Кроме того, Набоков в 30-е годы, т. е. во время создания “Дара”, не мог, находясь в столице нацистского государства, не заметить идеологической роли, которую приобрел в нем (не только немецкий) геополитический дискурс, являющийся в определенном смысле эквивалентом мышления русского Евразийства (ср. статьи Бердяева). О том, что этот дискурс входит в состав подтекстов “Дара” свидетельствует сугубо ироническое употребление термина “Hinterland” (написано латинскими буквами), всплывающее в пародийном контексте первой главы, в том ее месте, где повествуется о выступлении рижского драматурга Буша. Любопытно, что это понятие используется здесь не в том смысле, в котором оно было введено одним из основателей геополитического дискурса, англичанином Х. Макиндером (у него оно относилось к евразийскому континенту как владению Российской империи; дело было в 1914 г.), а в том значении, в котором его употребил Савицкий в статье “Континент — океан” (София 1921). У Савицкого “Hinterland” обозначает пространство, отдаленное от приморских центров культуры.
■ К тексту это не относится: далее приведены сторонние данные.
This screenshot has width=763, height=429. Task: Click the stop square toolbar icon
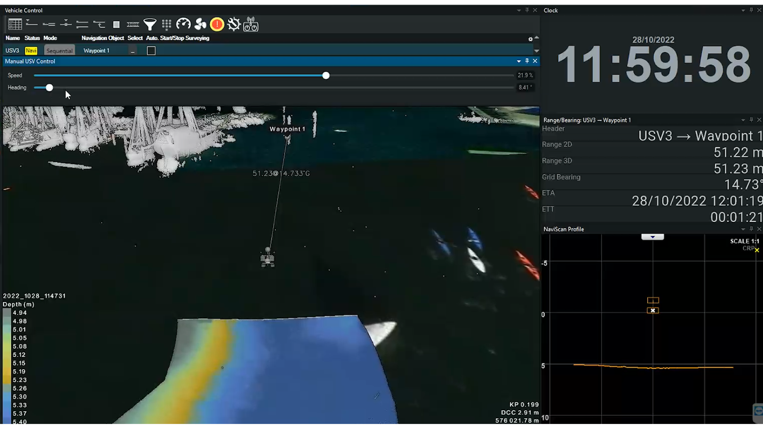pyautogui.click(x=116, y=24)

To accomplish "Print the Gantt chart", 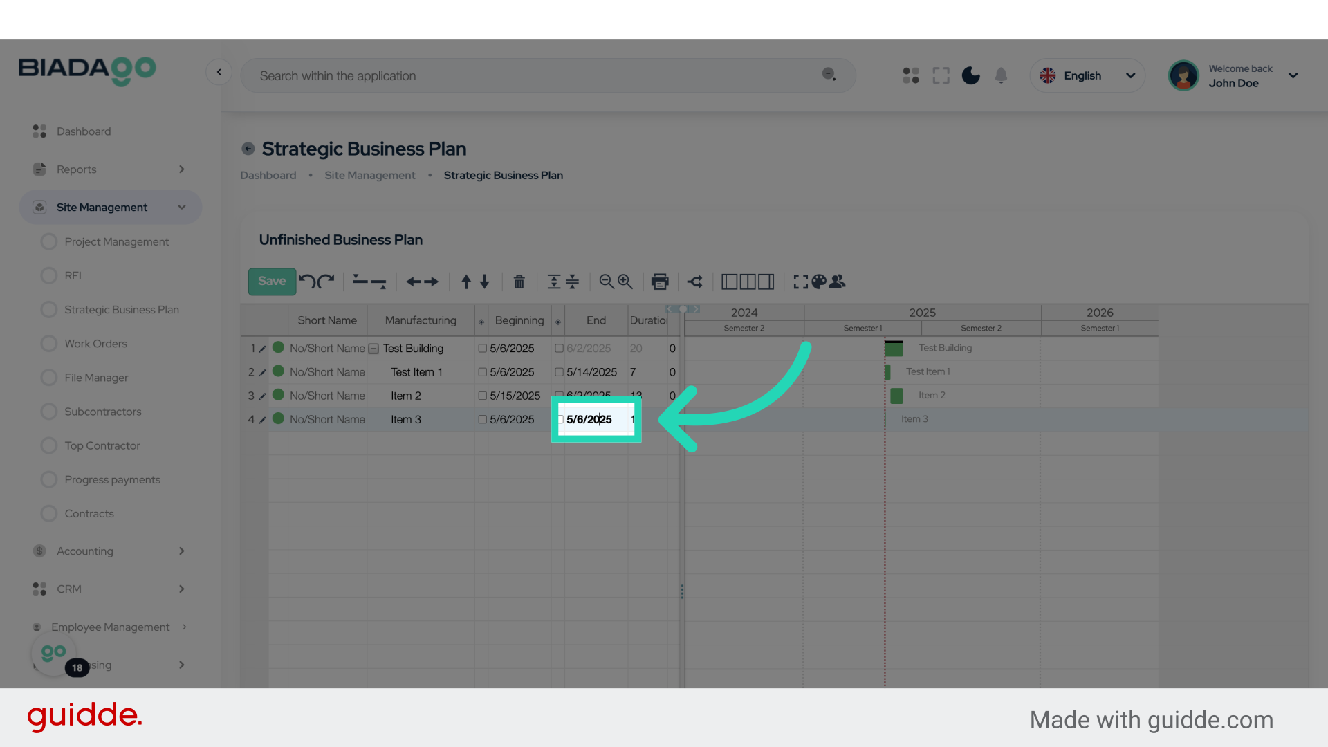I will [660, 282].
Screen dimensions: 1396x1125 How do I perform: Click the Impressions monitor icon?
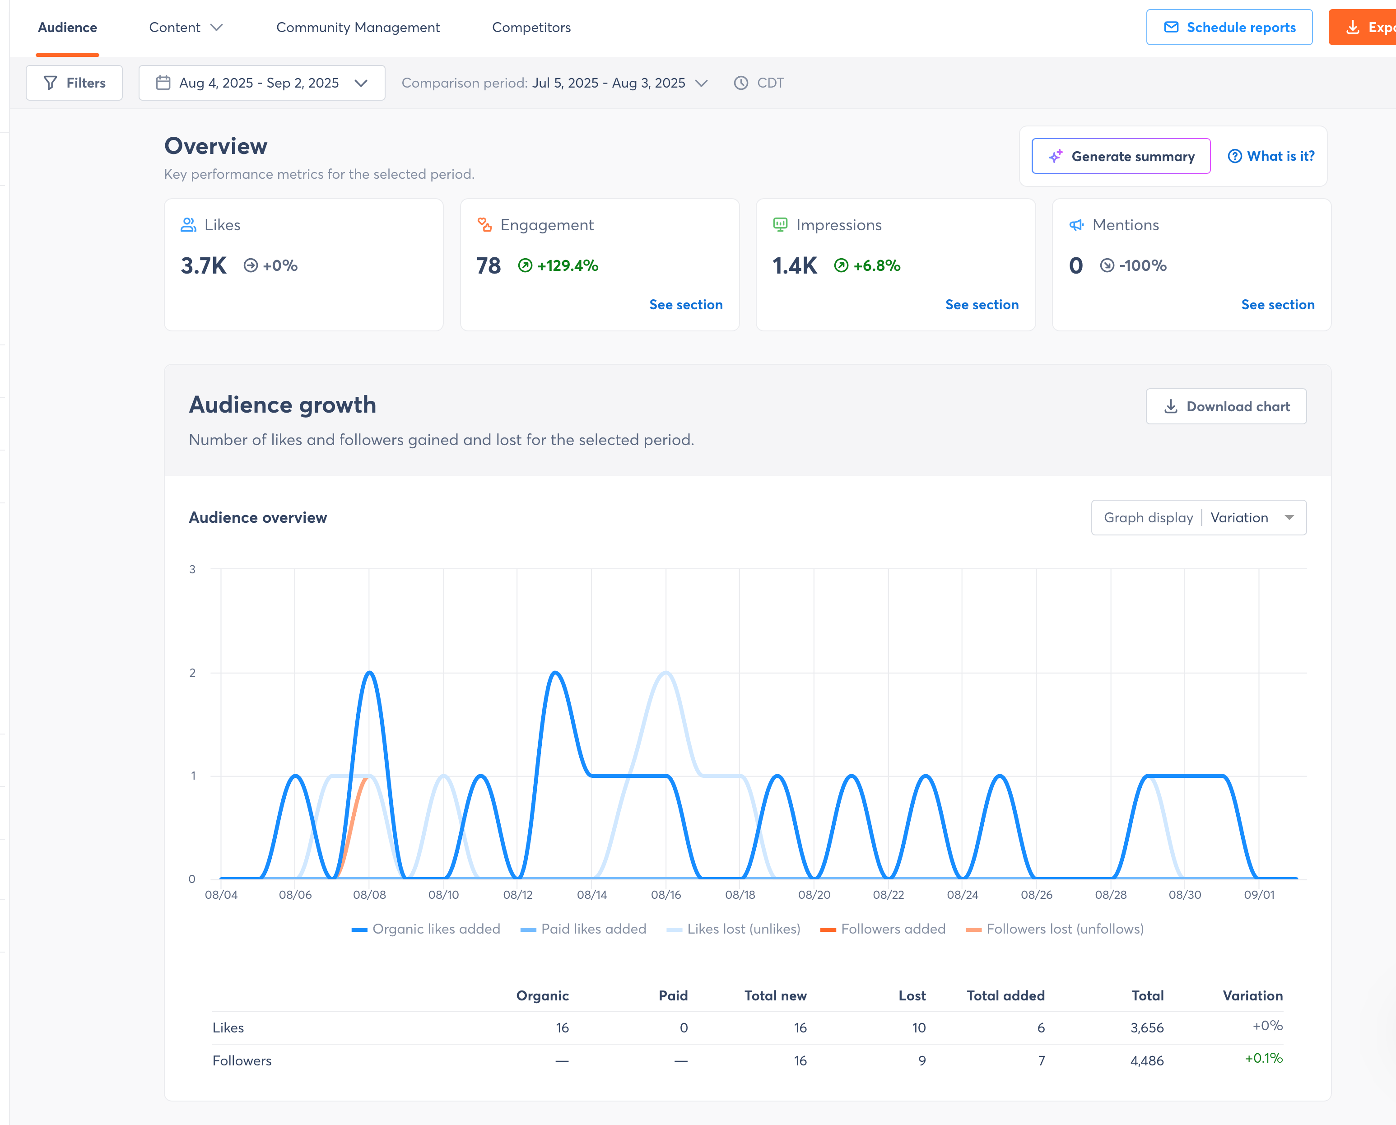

То же самое имеется в виду и в “Даре”: “Герой пришел из Hinterland’а”. Трудно сказать, кто именно, повествователь или изображаемый им драматург, комментирует происхождение главного героя “трагедии” Буша.

Итак, Набоков, разветвляя в “Даре” возможные значения и типы культурного пространства, соотнося и противопоставляя конкретно внешнее, территориальное пространство особенного рода внутреннему пространству креативности, наряду с ведением полемики против историцизма, спорит и с евразийством, уже стихающим в период создания романа, но бушующим еще во времена его действия (т. е. с 1926 по 1928 год).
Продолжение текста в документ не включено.